> Your task: Copy out each of the rows below word for word, without the pictures.

> Material provided:
▬▬▬▬▬▬

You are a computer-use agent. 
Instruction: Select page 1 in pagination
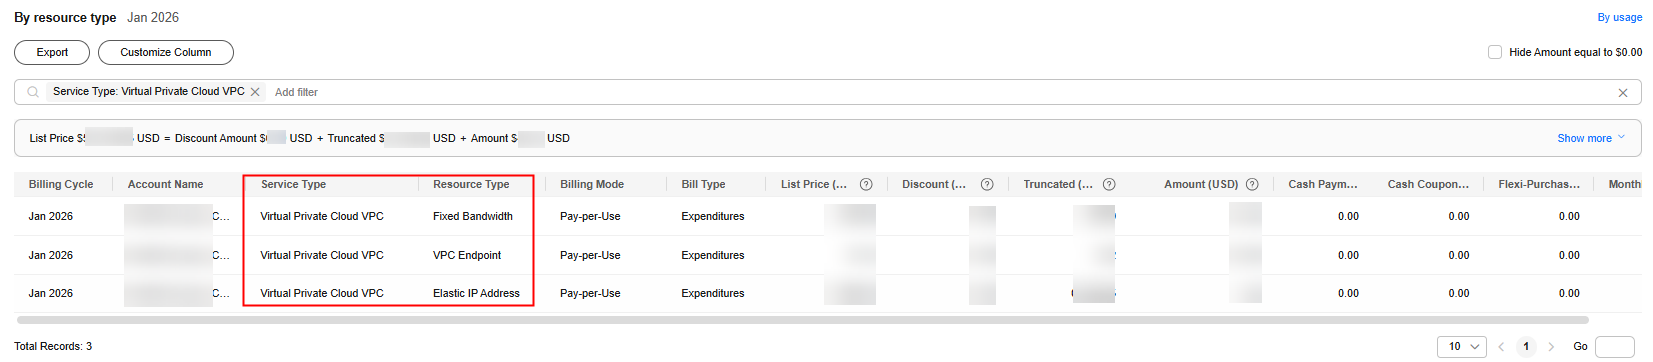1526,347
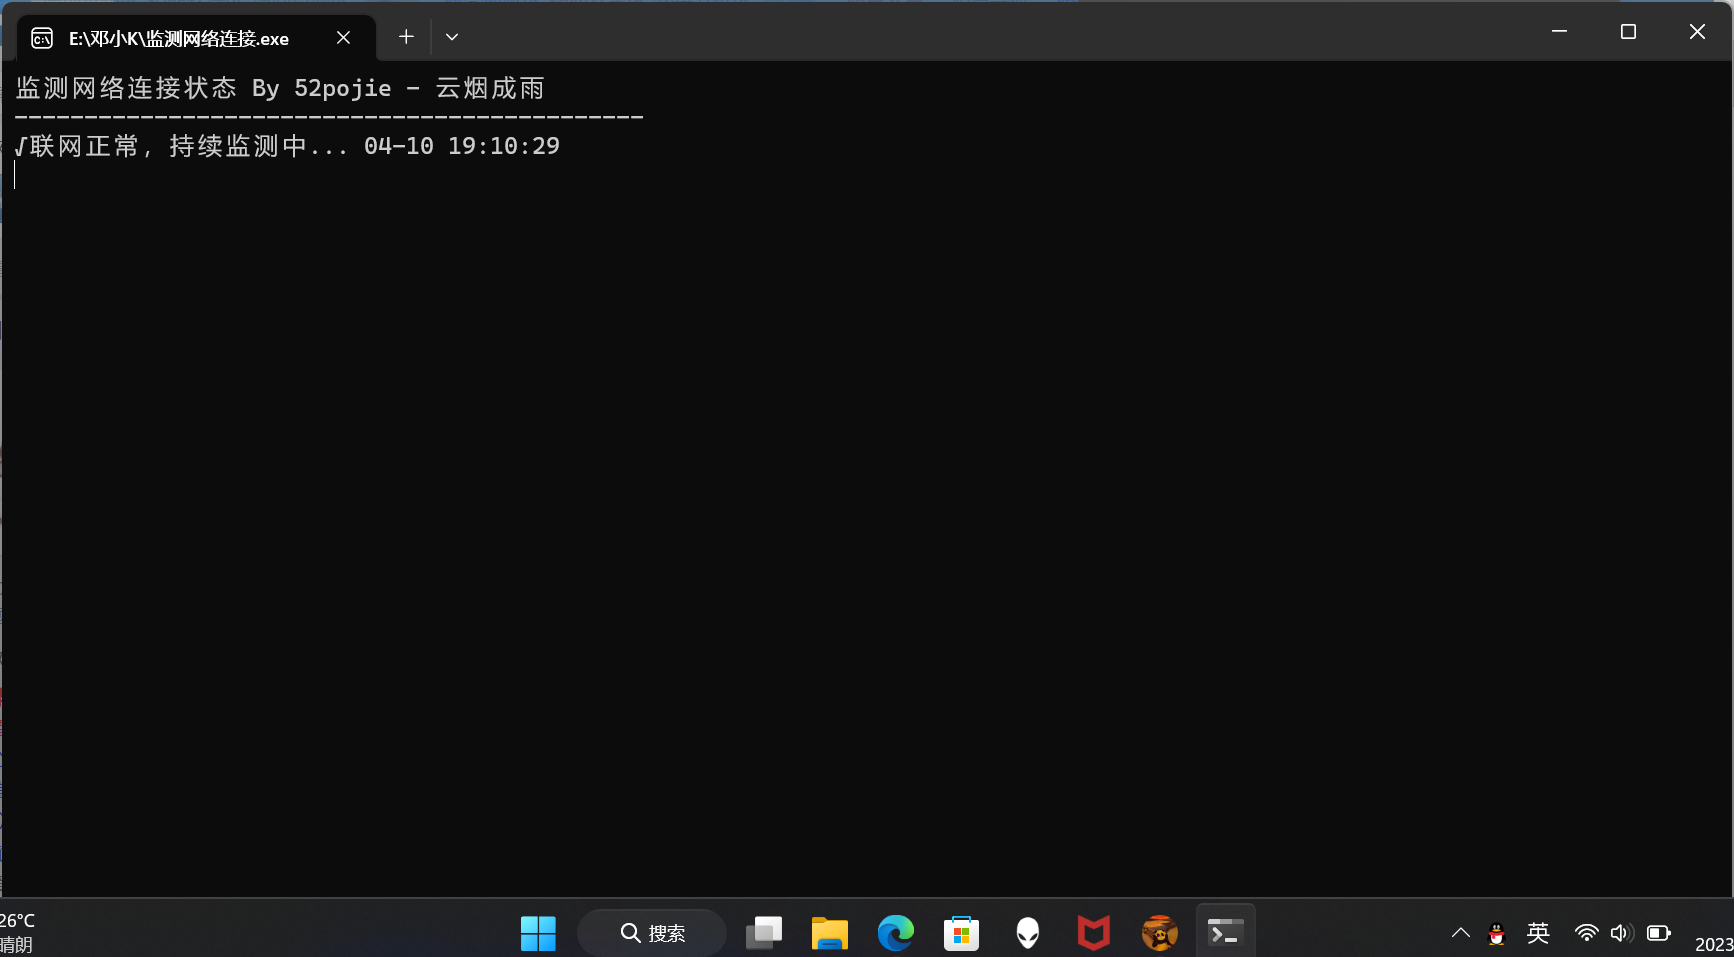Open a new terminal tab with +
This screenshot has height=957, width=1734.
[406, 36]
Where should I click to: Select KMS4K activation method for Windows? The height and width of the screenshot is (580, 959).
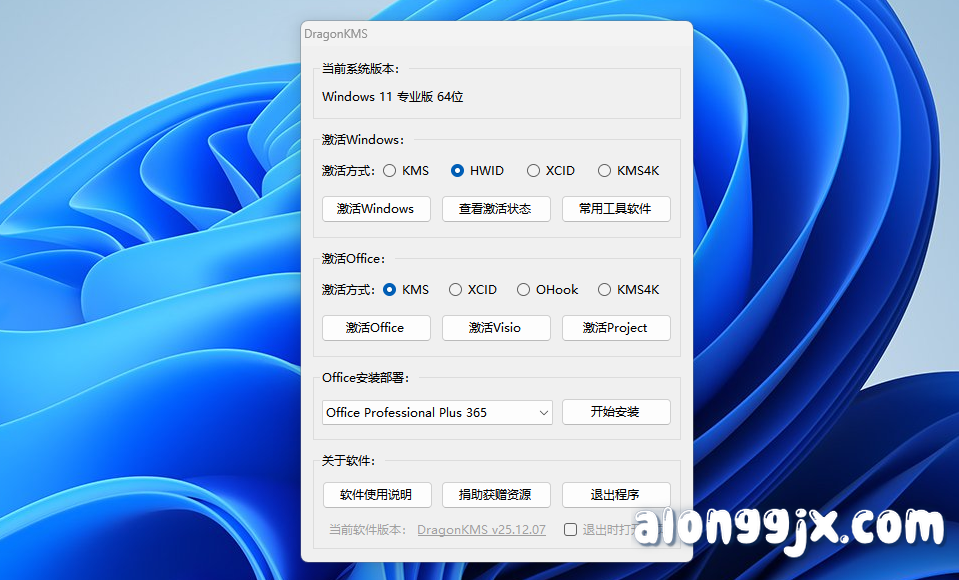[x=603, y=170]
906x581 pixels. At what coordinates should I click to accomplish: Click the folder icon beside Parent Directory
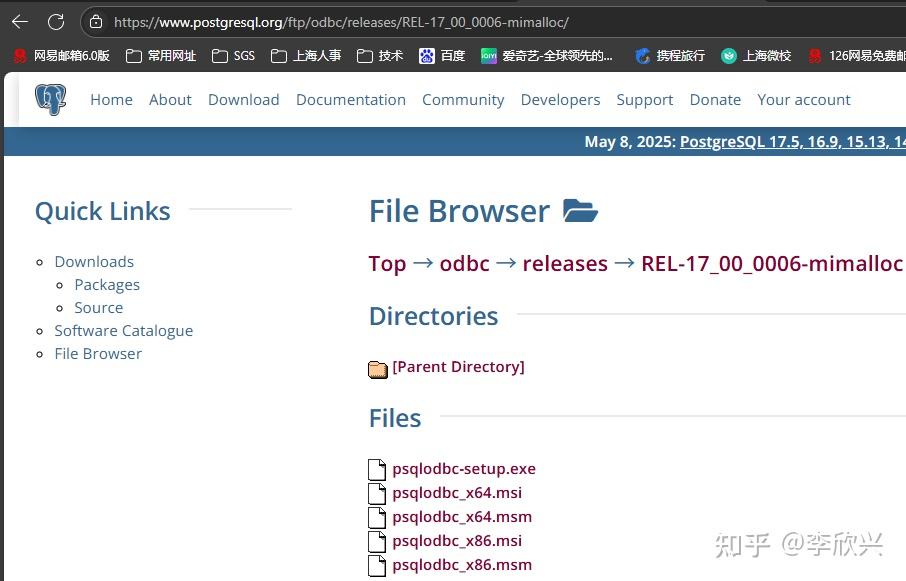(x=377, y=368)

▬▬▬▬▬▬

> Exercise result:
You are a computer-use agent. 
Instruction: Select page 1 in pagination
1526,347
Open a new terminal tab with +
This screenshot has height=957, width=1734.
[406, 36]
Where should I click to: Select KMS4K activation method for Windows? The height and width of the screenshot is (580, 959).
[x=603, y=170]
906x581 pixels. At what coordinates should I click to accomplish: Click the folder icon beside Parent Directory
(x=377, y=368)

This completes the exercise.